[Start of section]

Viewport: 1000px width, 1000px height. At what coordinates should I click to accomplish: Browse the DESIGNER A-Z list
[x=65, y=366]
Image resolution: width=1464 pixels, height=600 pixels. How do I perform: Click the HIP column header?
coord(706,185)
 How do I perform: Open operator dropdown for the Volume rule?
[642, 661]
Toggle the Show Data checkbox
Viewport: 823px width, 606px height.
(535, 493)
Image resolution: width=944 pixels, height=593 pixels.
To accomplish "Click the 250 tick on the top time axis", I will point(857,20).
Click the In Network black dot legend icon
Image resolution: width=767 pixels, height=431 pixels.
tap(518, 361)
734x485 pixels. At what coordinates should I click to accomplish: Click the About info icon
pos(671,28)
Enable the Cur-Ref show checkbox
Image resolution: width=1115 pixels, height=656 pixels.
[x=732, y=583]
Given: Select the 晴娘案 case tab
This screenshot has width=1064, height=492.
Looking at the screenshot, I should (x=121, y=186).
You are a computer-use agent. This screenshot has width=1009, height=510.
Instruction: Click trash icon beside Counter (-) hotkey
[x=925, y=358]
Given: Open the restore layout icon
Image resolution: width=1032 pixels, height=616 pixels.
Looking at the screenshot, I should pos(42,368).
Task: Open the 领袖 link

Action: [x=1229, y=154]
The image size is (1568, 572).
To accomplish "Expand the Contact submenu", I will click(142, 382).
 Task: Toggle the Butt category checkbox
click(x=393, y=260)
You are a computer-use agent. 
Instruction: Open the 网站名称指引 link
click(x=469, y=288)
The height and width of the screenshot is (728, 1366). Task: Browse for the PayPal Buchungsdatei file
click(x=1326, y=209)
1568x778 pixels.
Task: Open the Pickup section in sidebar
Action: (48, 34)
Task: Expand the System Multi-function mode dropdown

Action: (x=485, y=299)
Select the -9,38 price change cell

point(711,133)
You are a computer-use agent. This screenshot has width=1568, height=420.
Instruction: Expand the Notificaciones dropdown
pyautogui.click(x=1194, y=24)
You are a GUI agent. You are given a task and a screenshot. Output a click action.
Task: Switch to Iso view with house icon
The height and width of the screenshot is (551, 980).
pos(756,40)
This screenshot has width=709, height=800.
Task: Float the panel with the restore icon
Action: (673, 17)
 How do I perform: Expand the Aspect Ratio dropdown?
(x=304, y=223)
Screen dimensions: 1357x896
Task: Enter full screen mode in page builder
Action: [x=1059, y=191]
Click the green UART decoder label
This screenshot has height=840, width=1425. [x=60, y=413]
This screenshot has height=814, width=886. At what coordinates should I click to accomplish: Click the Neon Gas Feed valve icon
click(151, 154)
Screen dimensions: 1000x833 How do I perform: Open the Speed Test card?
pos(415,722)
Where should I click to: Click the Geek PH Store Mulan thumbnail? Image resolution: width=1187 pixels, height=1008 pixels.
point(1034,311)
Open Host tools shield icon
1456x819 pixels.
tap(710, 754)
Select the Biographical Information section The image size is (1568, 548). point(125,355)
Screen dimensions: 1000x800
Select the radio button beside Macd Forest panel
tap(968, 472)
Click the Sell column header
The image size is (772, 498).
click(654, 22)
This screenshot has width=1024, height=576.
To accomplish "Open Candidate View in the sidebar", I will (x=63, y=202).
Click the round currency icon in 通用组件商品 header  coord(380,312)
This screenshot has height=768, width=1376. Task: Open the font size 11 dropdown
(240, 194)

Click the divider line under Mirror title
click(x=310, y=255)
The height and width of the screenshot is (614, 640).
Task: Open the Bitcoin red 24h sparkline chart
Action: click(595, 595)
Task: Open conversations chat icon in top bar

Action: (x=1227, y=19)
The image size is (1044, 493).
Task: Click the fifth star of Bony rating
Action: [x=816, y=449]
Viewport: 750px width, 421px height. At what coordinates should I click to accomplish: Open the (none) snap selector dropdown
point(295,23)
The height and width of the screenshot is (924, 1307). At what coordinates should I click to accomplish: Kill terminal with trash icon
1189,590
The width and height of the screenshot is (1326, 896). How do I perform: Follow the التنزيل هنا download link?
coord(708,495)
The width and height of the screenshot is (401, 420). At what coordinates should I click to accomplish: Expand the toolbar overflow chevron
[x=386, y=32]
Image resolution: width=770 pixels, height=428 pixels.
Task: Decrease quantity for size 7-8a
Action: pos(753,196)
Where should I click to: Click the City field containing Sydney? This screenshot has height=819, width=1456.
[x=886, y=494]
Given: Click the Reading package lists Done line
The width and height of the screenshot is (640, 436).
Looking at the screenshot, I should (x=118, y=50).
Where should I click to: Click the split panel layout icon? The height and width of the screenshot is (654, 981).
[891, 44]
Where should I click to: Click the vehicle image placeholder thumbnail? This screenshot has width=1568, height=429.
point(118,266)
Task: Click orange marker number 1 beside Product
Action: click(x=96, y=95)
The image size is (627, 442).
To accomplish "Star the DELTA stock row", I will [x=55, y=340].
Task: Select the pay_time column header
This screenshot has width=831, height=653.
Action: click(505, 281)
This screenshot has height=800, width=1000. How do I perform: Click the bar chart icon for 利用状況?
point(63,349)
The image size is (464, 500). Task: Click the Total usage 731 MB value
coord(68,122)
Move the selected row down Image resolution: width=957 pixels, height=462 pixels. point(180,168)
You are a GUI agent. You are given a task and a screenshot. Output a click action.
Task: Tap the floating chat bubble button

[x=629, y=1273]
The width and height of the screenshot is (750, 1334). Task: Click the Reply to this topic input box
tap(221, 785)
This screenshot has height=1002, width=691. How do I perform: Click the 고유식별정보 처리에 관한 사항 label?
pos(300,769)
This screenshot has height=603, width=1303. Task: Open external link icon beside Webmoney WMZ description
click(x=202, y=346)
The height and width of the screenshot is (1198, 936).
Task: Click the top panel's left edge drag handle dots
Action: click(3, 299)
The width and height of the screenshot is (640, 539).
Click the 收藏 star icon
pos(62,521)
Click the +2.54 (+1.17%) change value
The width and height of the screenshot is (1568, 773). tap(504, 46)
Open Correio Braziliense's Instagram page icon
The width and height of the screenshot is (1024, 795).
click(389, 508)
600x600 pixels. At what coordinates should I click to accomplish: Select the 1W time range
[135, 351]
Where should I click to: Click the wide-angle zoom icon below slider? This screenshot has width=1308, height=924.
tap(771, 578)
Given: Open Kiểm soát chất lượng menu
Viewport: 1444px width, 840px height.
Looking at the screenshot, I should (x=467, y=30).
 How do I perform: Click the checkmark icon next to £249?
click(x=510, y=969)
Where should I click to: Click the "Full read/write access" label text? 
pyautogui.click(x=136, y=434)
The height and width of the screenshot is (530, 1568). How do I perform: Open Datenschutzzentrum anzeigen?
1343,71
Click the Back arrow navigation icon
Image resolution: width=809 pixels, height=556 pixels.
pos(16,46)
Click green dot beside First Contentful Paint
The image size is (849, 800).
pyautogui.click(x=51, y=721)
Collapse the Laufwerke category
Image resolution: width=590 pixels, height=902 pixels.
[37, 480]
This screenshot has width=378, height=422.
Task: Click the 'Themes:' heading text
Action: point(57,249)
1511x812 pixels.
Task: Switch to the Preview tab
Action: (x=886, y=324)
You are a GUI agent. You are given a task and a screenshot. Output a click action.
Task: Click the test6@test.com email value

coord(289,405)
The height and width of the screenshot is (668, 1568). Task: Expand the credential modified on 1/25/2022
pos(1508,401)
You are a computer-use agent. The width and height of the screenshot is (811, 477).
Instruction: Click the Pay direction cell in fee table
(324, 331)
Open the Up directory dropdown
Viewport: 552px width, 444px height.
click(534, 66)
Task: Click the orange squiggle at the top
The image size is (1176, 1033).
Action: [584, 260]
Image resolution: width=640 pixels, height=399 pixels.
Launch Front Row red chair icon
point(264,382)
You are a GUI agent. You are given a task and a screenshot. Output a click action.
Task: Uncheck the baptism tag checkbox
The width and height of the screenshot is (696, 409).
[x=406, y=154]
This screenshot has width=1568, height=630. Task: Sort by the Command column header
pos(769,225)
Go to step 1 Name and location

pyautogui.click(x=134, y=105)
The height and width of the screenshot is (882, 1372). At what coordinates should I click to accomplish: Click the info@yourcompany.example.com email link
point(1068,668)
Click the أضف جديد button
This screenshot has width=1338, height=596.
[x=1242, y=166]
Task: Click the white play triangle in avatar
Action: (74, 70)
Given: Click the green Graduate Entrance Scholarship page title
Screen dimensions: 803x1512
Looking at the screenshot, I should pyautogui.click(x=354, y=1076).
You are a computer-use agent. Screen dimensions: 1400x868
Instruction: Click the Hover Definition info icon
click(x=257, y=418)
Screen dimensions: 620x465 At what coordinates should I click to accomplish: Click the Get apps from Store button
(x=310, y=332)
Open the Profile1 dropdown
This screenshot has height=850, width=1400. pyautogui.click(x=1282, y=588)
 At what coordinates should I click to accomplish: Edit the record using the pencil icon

[End of section]

## Problem to work on
Copy the stretch of the records above that runs from the line with "You are a computer-use agent. The" through the line with "Image resolution: width=640". Both end lines belong in the copy, and nothing else does.

## Solution to this problem
You are a computer-use agent. The width and height of the screenshot is (811, 477).
Instruction: Click the Pay direction cell in fee table
(324, 331)
Open the Up directory dropdown
Viewport: 552px width, 444px height.
click(534, 66)
Task: Click the orange squiggle at the top
The image size is (1176, 1033).
Action: [584, 260]
Image resolution: width=640 pixels, height=399 pixels.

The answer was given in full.